8月中旬、都内のラジオ局から軽やかな足取りで出てきたのは、歌手の石井竜也。この9月22日が誕生日で、61歳になった。スラッと細い体型に金髪ロングヘア姿は、とても還暦過ぎには見えない若々しさである。
今年は、6月に還暦記念のソロライブ、9月には欧州のバルカン室内管弦楽団とのスペシャルコンサート、そして、10月からは結成35周年を迎える石井がカールスモーキー石井としてメインボーカルを務める米米CLUBの全国ツアーを開催予定だったが、全て新型コロナウイルスの影響により延期となった。
米米CLUBは、1980年代のバブル期に大ヒットしたグループ。あるベテラン音楽制作者は「当時は、毎回国内最高額といわれるほどに大金をかけた豪華なステージがテーマパークのようで、そのきらびやかな“エンターテインメントショー”がファンを虜にしていました。まさにバブル期のアーティストの象徴でした」と振り返る。

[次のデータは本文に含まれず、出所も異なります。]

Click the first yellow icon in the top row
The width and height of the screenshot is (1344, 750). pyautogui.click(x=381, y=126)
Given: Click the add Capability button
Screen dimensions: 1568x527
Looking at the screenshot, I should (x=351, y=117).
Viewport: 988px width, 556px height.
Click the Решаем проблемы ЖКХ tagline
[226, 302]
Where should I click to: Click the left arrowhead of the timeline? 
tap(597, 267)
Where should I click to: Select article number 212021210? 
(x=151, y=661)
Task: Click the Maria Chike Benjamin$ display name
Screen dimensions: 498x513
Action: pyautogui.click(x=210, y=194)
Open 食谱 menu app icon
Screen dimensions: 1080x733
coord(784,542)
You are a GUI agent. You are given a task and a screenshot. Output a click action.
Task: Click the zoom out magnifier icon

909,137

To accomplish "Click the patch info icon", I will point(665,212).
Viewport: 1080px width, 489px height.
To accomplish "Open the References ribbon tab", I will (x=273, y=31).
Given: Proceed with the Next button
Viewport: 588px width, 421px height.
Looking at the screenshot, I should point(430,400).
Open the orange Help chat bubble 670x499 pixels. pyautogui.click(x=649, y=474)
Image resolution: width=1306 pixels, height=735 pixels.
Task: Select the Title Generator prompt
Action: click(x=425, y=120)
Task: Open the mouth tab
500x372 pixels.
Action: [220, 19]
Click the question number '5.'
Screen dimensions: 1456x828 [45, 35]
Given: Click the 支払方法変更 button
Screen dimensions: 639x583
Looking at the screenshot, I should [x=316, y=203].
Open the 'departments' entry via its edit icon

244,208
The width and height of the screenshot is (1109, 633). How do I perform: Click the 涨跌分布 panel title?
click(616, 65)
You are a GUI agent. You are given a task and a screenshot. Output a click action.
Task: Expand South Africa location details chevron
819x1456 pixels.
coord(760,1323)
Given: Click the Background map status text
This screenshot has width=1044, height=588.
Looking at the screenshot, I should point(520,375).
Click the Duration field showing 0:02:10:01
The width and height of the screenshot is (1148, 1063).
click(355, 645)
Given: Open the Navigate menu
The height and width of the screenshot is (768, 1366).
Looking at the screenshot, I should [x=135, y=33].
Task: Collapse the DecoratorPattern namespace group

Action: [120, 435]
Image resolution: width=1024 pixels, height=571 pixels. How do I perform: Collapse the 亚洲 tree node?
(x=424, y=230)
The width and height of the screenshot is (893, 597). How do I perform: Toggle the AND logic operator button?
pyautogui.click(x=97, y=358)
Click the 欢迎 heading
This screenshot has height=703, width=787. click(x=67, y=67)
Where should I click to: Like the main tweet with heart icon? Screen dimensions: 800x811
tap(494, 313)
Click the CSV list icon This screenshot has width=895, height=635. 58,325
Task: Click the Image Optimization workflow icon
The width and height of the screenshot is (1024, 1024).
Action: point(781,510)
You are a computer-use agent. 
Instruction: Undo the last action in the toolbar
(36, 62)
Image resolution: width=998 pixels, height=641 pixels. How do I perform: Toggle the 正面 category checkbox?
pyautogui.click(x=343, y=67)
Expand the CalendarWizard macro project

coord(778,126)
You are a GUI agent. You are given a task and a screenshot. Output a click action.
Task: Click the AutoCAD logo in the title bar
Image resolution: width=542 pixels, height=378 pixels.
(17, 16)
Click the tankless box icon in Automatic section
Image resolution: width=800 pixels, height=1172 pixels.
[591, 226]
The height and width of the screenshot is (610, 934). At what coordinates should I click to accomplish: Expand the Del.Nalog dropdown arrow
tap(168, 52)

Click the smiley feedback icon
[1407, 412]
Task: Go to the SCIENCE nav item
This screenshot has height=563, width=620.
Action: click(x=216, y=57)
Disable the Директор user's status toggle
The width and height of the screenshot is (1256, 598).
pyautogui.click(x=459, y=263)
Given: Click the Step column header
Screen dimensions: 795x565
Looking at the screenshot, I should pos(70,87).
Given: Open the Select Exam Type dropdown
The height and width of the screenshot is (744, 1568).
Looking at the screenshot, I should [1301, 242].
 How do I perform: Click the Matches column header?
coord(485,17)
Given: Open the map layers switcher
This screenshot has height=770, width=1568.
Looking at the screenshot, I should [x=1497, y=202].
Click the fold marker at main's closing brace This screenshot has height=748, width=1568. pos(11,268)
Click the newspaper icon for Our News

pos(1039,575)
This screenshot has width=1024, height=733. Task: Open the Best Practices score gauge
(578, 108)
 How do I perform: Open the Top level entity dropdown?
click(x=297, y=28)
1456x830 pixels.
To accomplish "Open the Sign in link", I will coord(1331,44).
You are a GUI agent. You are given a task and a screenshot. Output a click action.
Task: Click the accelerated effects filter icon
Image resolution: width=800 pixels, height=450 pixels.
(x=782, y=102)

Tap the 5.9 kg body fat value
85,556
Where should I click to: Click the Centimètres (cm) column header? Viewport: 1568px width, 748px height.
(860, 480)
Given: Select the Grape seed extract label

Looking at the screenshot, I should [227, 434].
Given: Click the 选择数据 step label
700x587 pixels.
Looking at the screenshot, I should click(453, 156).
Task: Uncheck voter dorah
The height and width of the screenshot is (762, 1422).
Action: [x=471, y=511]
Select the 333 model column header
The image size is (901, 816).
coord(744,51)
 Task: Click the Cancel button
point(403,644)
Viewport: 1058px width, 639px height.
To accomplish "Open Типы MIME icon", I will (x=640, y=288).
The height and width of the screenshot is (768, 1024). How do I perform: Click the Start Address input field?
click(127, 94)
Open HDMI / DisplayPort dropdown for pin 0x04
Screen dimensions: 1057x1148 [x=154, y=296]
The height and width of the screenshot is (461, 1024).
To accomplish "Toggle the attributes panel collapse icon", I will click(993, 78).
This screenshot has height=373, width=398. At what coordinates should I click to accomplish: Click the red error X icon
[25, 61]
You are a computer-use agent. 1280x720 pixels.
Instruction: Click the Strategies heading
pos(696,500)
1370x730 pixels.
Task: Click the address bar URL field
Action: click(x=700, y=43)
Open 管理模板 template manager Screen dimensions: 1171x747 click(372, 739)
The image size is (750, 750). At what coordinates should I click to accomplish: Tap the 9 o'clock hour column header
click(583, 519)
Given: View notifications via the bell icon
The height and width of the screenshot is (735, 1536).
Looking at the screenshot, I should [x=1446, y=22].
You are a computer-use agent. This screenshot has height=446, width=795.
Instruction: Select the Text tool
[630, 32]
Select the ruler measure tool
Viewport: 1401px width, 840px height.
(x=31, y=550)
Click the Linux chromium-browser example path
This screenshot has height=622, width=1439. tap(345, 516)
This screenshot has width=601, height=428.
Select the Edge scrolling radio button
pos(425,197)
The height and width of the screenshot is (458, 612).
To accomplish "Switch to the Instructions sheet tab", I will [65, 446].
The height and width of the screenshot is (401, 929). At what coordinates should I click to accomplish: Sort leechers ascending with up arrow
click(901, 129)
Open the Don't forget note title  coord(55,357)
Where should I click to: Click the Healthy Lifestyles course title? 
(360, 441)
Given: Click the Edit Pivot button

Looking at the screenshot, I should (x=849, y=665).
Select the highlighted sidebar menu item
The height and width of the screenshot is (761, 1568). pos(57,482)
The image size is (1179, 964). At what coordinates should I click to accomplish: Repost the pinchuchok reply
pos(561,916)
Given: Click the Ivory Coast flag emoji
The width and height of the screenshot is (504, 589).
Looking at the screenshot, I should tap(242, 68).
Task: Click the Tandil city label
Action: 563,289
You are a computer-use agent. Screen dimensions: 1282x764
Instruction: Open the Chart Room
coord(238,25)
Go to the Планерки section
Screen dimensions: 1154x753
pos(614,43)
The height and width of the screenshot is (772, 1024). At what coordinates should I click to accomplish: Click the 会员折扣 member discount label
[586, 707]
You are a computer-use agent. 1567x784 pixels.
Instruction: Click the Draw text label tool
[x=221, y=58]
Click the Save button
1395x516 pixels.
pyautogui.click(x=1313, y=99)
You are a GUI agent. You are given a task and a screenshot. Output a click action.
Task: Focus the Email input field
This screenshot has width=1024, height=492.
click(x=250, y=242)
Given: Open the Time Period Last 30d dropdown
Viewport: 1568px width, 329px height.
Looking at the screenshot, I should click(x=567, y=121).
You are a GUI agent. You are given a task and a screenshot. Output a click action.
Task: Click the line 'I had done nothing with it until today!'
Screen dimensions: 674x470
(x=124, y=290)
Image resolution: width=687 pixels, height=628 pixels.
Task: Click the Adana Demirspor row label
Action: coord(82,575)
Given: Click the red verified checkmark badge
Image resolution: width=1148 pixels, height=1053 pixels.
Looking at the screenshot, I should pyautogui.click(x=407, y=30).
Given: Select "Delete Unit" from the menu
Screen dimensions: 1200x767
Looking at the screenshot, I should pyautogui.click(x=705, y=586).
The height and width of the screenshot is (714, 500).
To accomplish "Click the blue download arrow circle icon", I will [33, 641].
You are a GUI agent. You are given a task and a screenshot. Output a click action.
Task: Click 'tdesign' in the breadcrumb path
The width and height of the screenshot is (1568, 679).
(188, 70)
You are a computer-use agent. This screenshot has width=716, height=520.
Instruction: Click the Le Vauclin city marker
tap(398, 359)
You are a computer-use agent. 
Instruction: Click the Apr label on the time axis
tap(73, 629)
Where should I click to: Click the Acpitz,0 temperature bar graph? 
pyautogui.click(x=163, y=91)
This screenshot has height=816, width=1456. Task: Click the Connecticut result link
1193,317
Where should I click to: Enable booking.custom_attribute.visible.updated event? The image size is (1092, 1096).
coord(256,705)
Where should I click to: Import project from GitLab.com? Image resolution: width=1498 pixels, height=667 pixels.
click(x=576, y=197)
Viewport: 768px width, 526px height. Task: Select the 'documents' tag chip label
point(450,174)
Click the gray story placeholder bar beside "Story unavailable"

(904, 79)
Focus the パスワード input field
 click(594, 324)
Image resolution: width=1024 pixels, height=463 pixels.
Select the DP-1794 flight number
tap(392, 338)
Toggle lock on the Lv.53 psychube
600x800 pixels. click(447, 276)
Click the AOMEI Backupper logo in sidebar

それだけに、今回の延期の決断時も、石井としては「お祭り騒ぎのバンドゆえの、苦渋の決断でした」と説明していた。バンドとしても「大きな声を出したり、踊ったり、騒いだりすることができないコンサートは考えられません。無理しては楽しめないし、無理をすると、どこかが歪む。頭でも心でもなく、身体のどこかで、ツアーに向かうことが出来ない。悔しいけれど、本音です」とコメントした。
前出のベテラン音楽制作者は「石井さんは、自身のライブパフォーマンスにはとてもこだわる方ですから、妥協した形は許せなかったのでしょう」と話した。
1992年のラブソング『君がいるだけで』は約300万枚セールスのメガヒットで日本レコード大賞も受賞。1997年には東京ドームで解散コンサートをするほどに栄華を極めた。しかし、絵画やオブジェ制作など多彩なアーティスト活動をしていた石井は、1990年代半ばには映画2作の監督も務め、その失敗がもとで個人での負債を10億円も抱えたという。